What this exercise asks:
**A.** Summarize the film review below in two sentences.
**B.** Translate this sentence from the film review below into Spanish: "Directed with immediacy by William Friedkin, this is one long chase movie by the man who put together that chase in The French Connection."

Soldier Aaron Hallam (Benicio Del Toro) is a shadowy killing machine who may be stuck on overdrive after a bloodbath tour in Kosovo. Zip ahead a few years when a tormented Hallam goes AWOL and possibly rogue, with the only one who can find his trail and bring him in (or sanction him, if need be) being LT Bonham (Tommy Lee Jones), the military advisor who trained him.
Directed with immediacy by William Friedkin, this is one long chase movie by the man who put together that chase in The French Connection. Friedkin also ensures the action and violence is served raw, wrenching the gut in a manner that most Hollywood slug-fests wouldn't dare to do.

Data section:
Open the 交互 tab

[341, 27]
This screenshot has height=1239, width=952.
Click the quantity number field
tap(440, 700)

* * *

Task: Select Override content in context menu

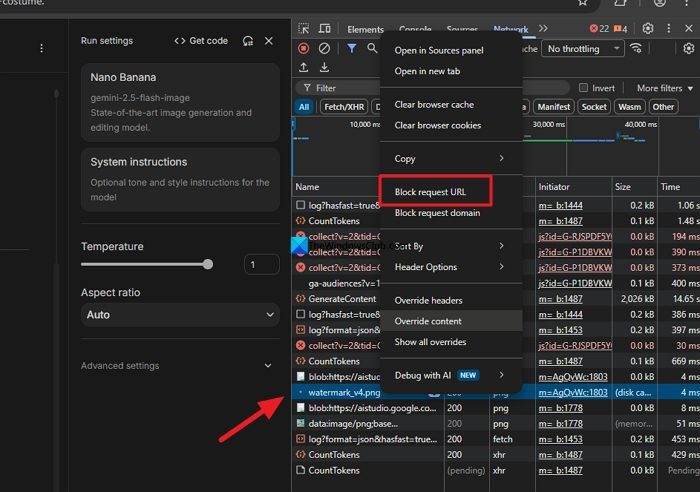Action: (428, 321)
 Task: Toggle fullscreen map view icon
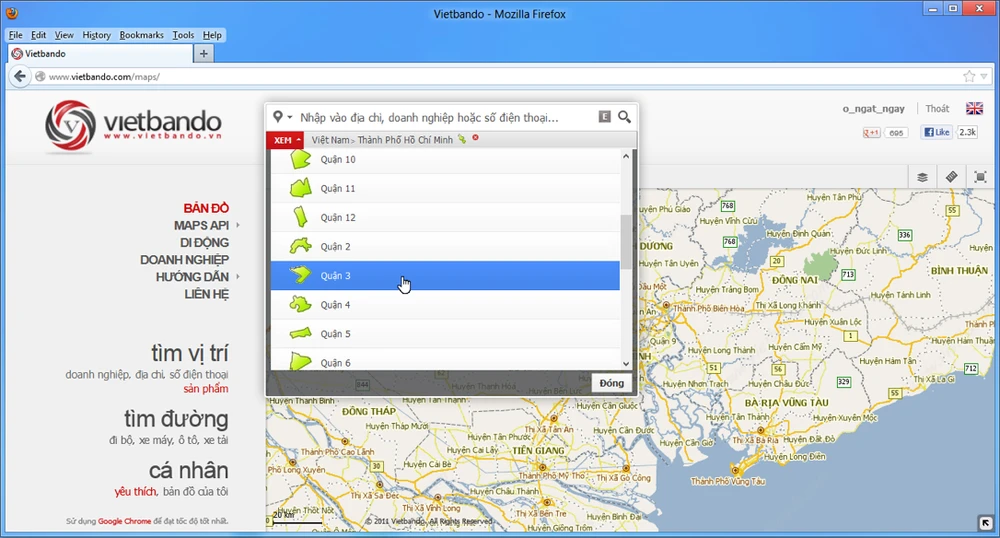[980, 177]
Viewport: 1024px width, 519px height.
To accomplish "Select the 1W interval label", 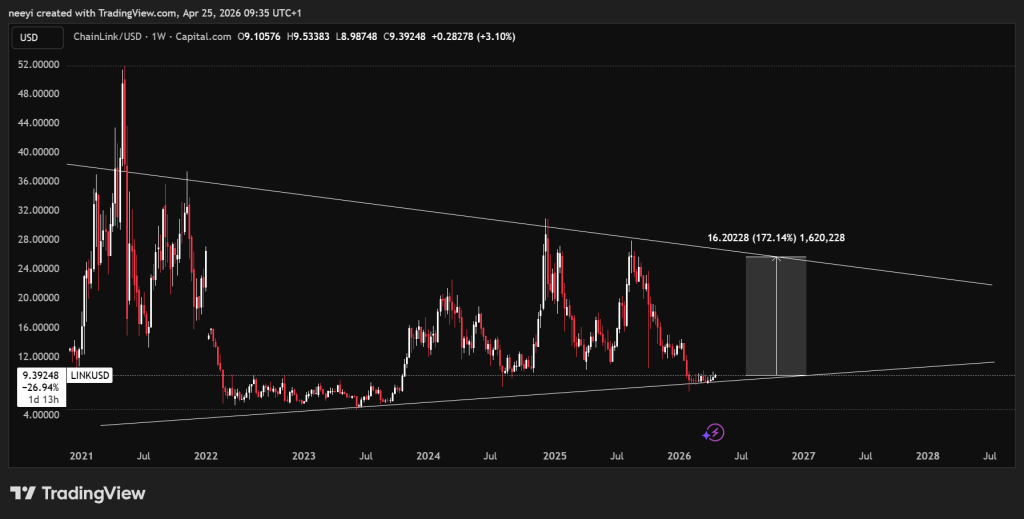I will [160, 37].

...

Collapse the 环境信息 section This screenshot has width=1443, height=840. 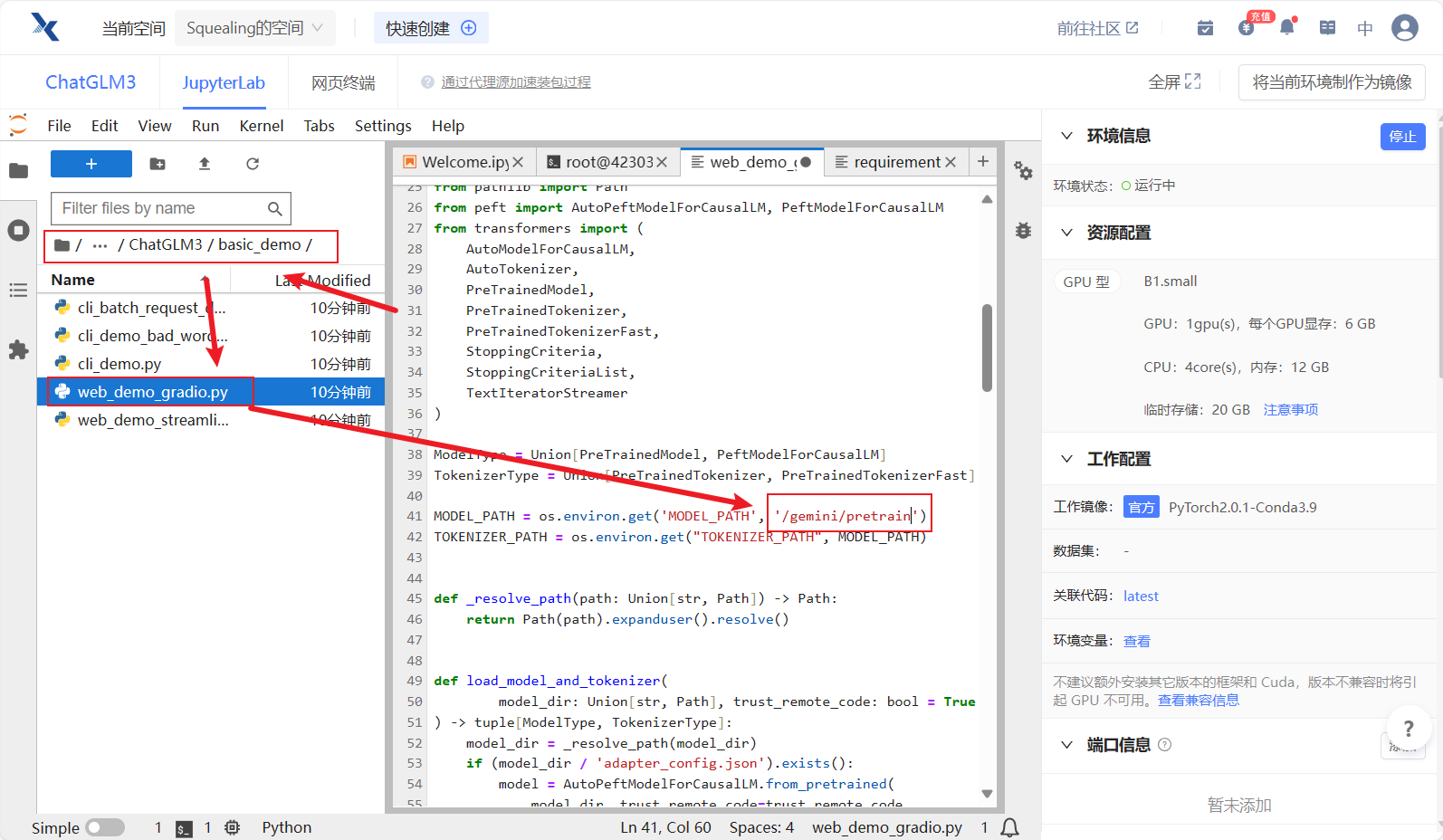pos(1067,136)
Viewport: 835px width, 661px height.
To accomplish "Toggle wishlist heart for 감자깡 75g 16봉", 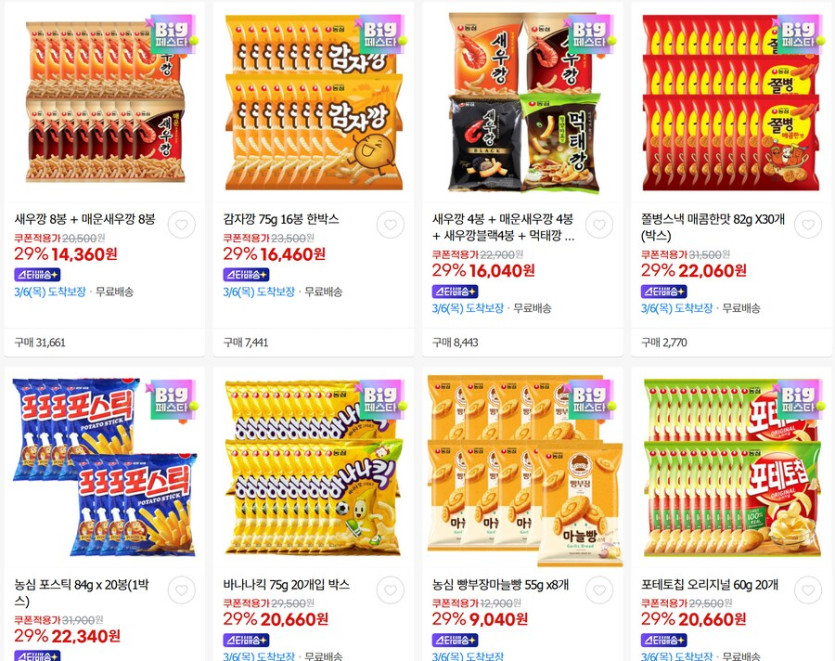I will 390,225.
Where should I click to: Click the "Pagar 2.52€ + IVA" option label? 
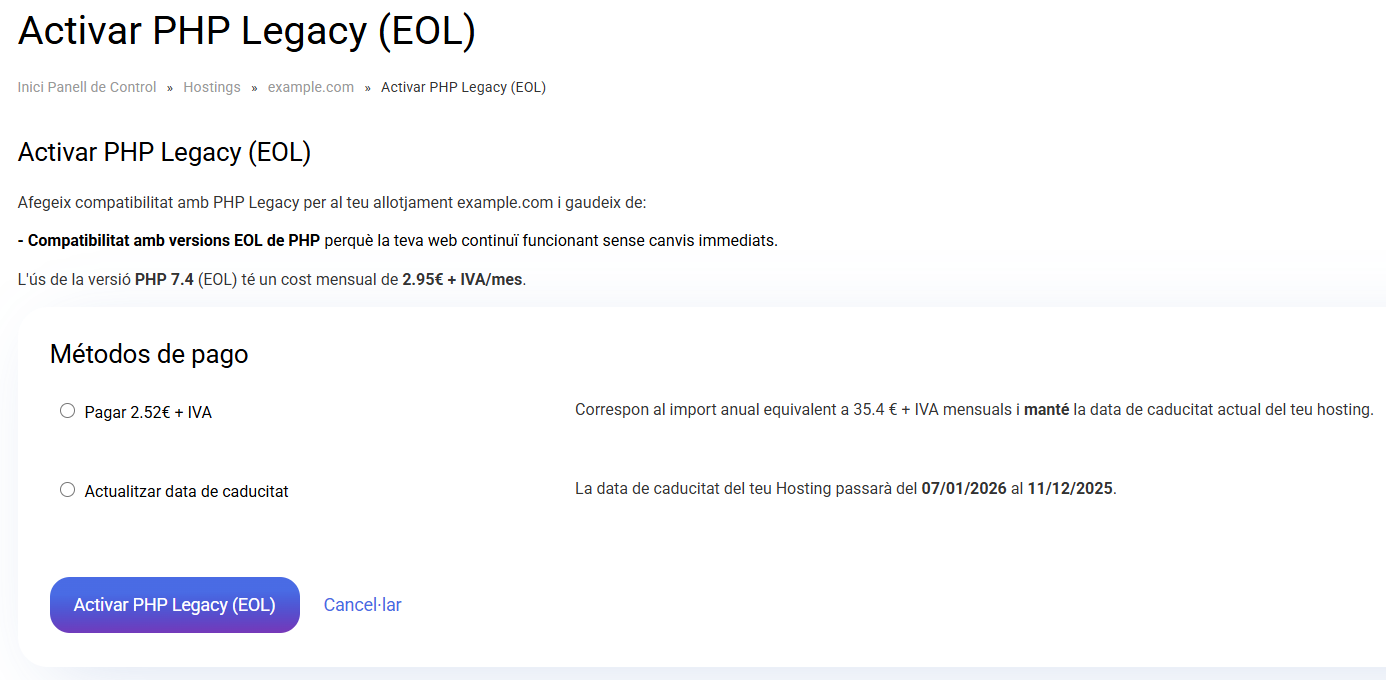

List of solutions:
**A.** Some years after a bloody tour in Kosovo, soldier Aaron Hallam (Benicio Del Toro) goes AWOL and possibly rogue, and the only one who can find him and bring him in, or sanction him, is LT Bonham (Tommy Lee Jones), the military advisor who trained him. Directed by William Friedkin, the film is one long chase whose action and violence are served raw in a way most Hollywood slug-fests wouldn't dare.

**B.** Dirigida con inmediatez por William Friedkin, esta es una larga película de persecución del hombre que armó aquella persecución en The French Connection.